The advertiser contracting for distribution of advertisements, video assets, video on demand, web sites, applications and/or mobile devices, along with consultation services, hereby agrees as follows:

  1. Billing and Payments
    1. Hometown Partnerships (HP) will bill Advertiser monthly at the 1st of the calendar month.
    2. Advertiser shall pay each invoice in full within 30 days after receipt without deduction or right of set-off; provided however that HP, in its sole discretion, reserves the right to require monthly payments in advance of any schedule distribution of ads.  If HP requires and Advertiser fails to make such advance, HP, in its sole discretion, may terminate Advertiser’s schedule for the upcoming month.
    3. Upon Advertiser’s request, HP, in its sole discretion, my include verification of performance at the conclusion of the month.  The furnishing and accuracy of such verifications shall not be a condition precedent to Advertiser’s obligation to timely pay any such invoice.  HP shall not be liable to Advertiser for and makes no representations or warranties with respect to such verifications.

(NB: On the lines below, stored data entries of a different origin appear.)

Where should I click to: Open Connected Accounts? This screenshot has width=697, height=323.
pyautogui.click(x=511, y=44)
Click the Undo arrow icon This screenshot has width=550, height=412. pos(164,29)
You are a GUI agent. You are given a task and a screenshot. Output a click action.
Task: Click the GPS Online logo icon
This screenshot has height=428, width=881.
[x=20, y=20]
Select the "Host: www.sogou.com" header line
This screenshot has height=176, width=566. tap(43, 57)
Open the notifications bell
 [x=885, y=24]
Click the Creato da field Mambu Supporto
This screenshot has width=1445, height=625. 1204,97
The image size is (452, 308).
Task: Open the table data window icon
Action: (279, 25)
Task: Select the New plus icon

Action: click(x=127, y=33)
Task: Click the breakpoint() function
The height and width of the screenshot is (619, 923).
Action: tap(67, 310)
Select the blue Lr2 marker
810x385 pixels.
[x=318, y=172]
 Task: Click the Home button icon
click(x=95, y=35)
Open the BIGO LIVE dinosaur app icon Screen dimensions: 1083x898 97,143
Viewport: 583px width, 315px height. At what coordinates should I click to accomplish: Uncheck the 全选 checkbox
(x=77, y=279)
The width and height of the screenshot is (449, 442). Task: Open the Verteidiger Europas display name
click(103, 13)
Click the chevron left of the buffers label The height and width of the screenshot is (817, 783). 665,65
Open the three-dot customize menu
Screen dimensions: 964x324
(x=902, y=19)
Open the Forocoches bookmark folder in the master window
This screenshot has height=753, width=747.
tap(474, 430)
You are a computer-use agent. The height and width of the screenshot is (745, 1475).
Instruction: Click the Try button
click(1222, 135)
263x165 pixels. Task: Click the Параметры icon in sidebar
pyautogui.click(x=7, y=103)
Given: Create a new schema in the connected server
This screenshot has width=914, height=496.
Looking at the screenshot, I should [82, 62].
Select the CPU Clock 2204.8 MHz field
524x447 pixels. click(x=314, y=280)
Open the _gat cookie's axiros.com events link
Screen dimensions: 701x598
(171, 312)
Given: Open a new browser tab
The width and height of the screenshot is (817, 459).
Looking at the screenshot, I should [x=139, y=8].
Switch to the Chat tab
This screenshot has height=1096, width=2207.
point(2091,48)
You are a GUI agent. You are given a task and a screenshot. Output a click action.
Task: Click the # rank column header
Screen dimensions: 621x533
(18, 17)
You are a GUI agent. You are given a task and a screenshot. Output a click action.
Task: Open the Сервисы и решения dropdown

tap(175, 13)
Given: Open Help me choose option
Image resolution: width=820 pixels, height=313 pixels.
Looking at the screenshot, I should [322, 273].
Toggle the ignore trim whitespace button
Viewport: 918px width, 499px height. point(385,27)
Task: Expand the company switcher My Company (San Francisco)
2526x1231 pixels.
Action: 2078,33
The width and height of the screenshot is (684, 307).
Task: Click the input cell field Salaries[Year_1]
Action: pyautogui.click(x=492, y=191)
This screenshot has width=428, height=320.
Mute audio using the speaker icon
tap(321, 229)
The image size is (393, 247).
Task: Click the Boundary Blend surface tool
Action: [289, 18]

    4. Other remedies notwithstanding, invoices not timely paid as required by this contract shall be considered delinquent and shall bear interest at the rate of 1.5% per month (or the highest rate permitted by law, if less) until paid in full.  In the event Advertiser fails to make such payments, Advertiser and/or Ad Representative, will be jointly and severally liable for all amounts owed and reasonable expenses (including legal fees and other costs) incurred by HP in collect of such amounts.
  2. Termination
    1. HP reserves the right to terminate this contract or to reject, cancel, terminate, or suspend any Ad at any time, for any reason whatsoever.  Upon termination or suspension, all amounts owed HP hereunder and not paid shall become immediately due and payable.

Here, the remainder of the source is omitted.